松本清張賞と小学館文庫小説賞をダブル受賞して華々しくデビューした若手作家が『拝啓、本が売れません』という、とんでもないタイトルの本を刊行してはや数か月。版元の垣根を越えて、文藝春秋から一部先取り掲載させていただいた「風に恋う」も7月13日に刊行した。これは『拝啓、本が売れません』のその後の話である。著者の額賀さんと編集ワタナベは、本が売れない時代の新たな出版の形についてcakesやnoteを運営する株式会社ピースオブケイクの代表取締役CEOの加藤貞顕氏に話を聞いた。前編では「雑誌と本の再定義」という言葉が出てきた。〈中編〉

前編:本が売れない時代の届け方。ベストセラー編集者に聞く。

■本は将来「ファングッズ」になる

「額賀さんも自分のホームページを持っていて、Twitterもやっていますよね?」

「ずっとTwitterのみだったんですけど、つい最近ホームページも作りました。『拝啓~』の取材をする中でまずは自分の情報を溜める場所を作れと言われたので」

 ノートパソコンで私が作った「額賀澪 公式サイト」をチェックしながら、加藤さんは話を続ける。

「本が発売されたらTwitterで宣伝して、詳しい情報はホームページで確認してもらって、書店で買ってもらったりネット書店のリンクに飛んでもらう。
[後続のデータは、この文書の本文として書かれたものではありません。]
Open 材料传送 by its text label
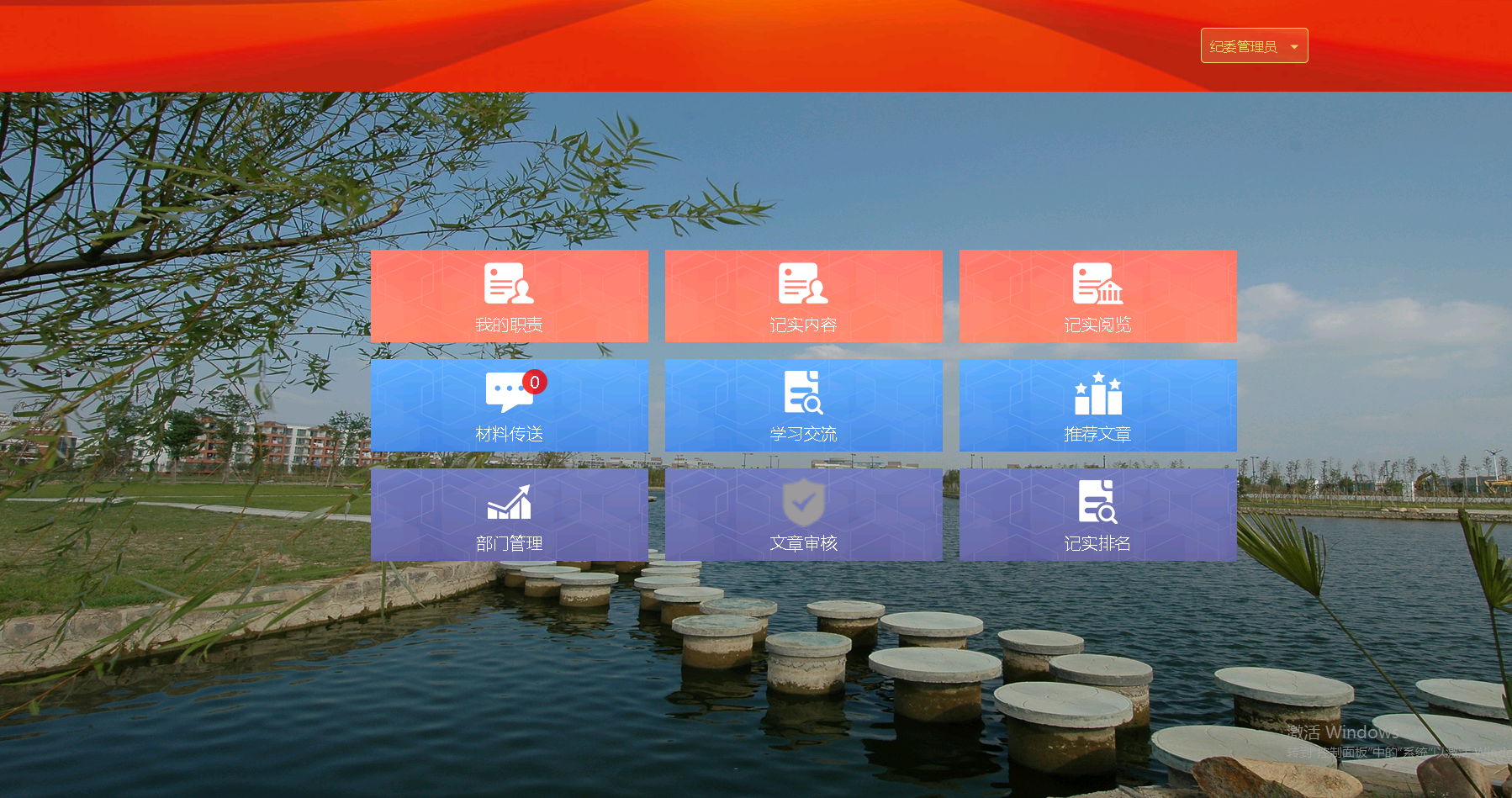 pyautogui.click(x=509, y=435)

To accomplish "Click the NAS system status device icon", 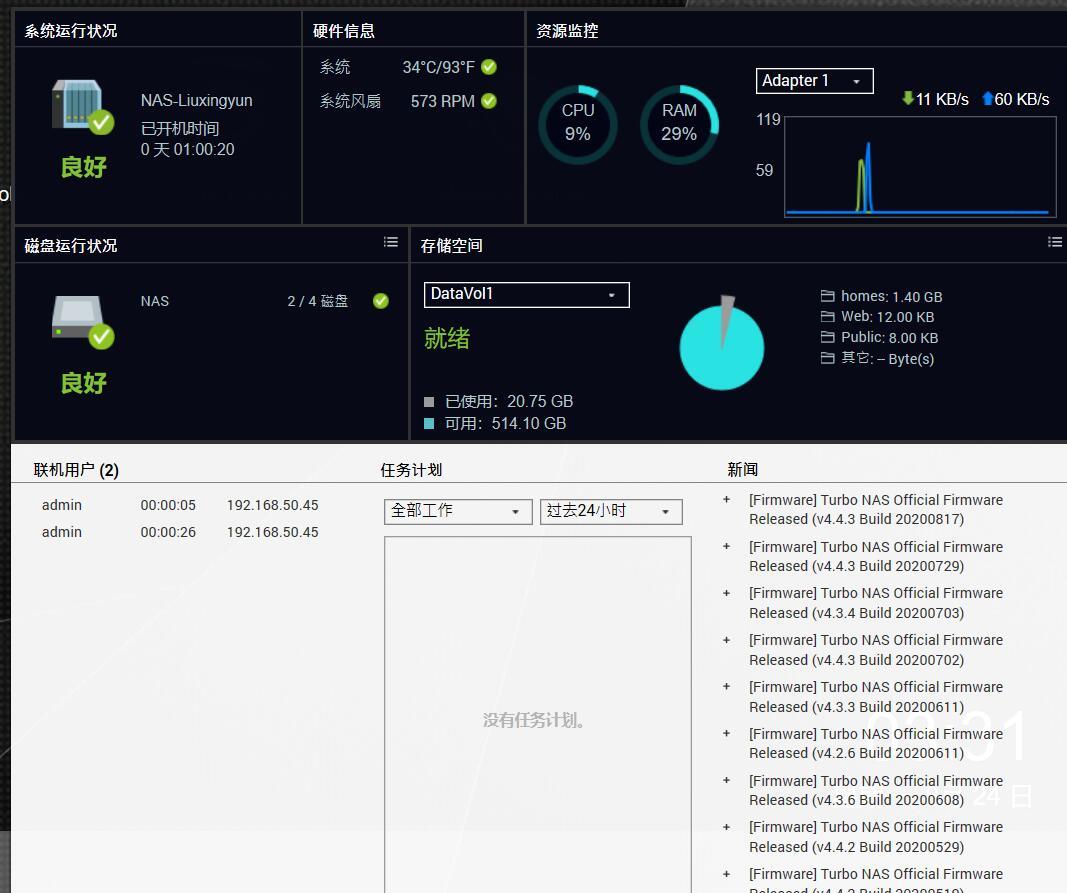I will click(x=80, y=106).
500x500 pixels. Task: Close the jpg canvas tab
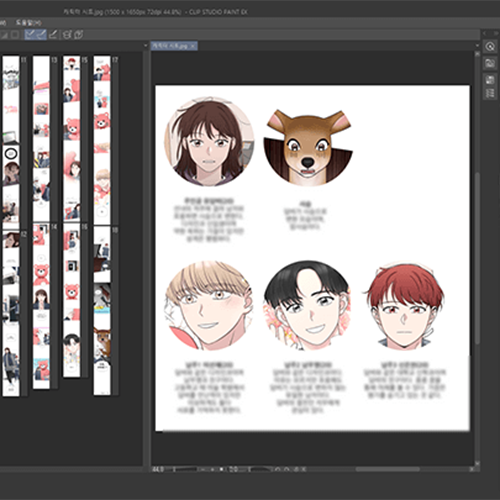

そういう目的でこのサイトは作られていますよね?」

「そのつもりです」

 私が公式サイトを作ったのは、『拝啓~』の第4章で取材したWebコンサルタントの大廣さんのアドバイスがあったからだ。SNSでの情報発信も重要だけれど、時間と共に投稿が流れていってしまうSNS以外に、情報をしっかり溜めておけるホームページを持っておいた方がいい、と言われた。公式サイトを立ち上げて約半年、公式サイトへのアクセス数も順調に伸びている。

「額賀さんのサイトは綺麗に作ってあるしわかりやすいと思います。ただ、今から話す『雑誌と本の再定義』という視点から見ると、足りない部分も出てくるんです」

「というと?」

「ここには、《ビジネスのための仕組み》がないということです。SNSはもちろん、他のあらゆる場所から額賀さんのファンが集まって来る場所を作る、という意味では公式サイトは成功しているかもしれません。しかし、もう一歩先に進むとしたら、ここをコミュニティにして、ビジネスをして、さらにここから本を作ることをやってもいいのではないかと思うんです」

「売れる本を作る方法」を探し求める中で作った公式サイトだったが、まさかここで商売をしようとは、一度も考えたことがなかった。

「作家も出版社も、どうしても《本ありき》で物事を考えてしまいがちだと僕は思っています。本がすべてのスタートで、そこから電子書籍化したり、映像化といったメディアミックスを展開したり。すべての中心に本があるんです。でも、作家にしろ出版社にしろ、本当にやりたいのは、本を出すことなのだろうかと思うんです。本当にやりたいのは『想いを伝える』ということではないですか? 想いを伝えることを第一とするならば、本という形だけにこだわる必要はないのではないかと僕は考えました」

「それって、例えばcakesやnoteで小説の連載をして、そこから紙の本にしていく、ということですか?」

「そういう使い方もあります。でも、ネット上で完結できるなら、本にする必要すらないかもしれない。いまの時代に必要なのは、作家がネット上に本拠地をおいて、そこにファンとの接点を作って、直接ビジネスをすることじゃないでしょうか。読者がネットを見ている時間の総量を考えると、ネットに掲載されているものがコンテンツの大元で、本はその二次利用と考えるのは自然じゃないですか? 僕は、本は将来、クリエイターのファングッズのひとつになると思っています」

 作家さんとか出版社は、ファングッズって言葉に抵抗があるかもしれませんが。そう続けた加藤さんは、パソコンで私とワタナベ氏にいくつかの事例を見せてくれた。

 その中でも特に面白かったのは、2016年4月に単行本として発売された、平野啓一郎さんの『マチネの終わりに』(毎日新聞出版)だ。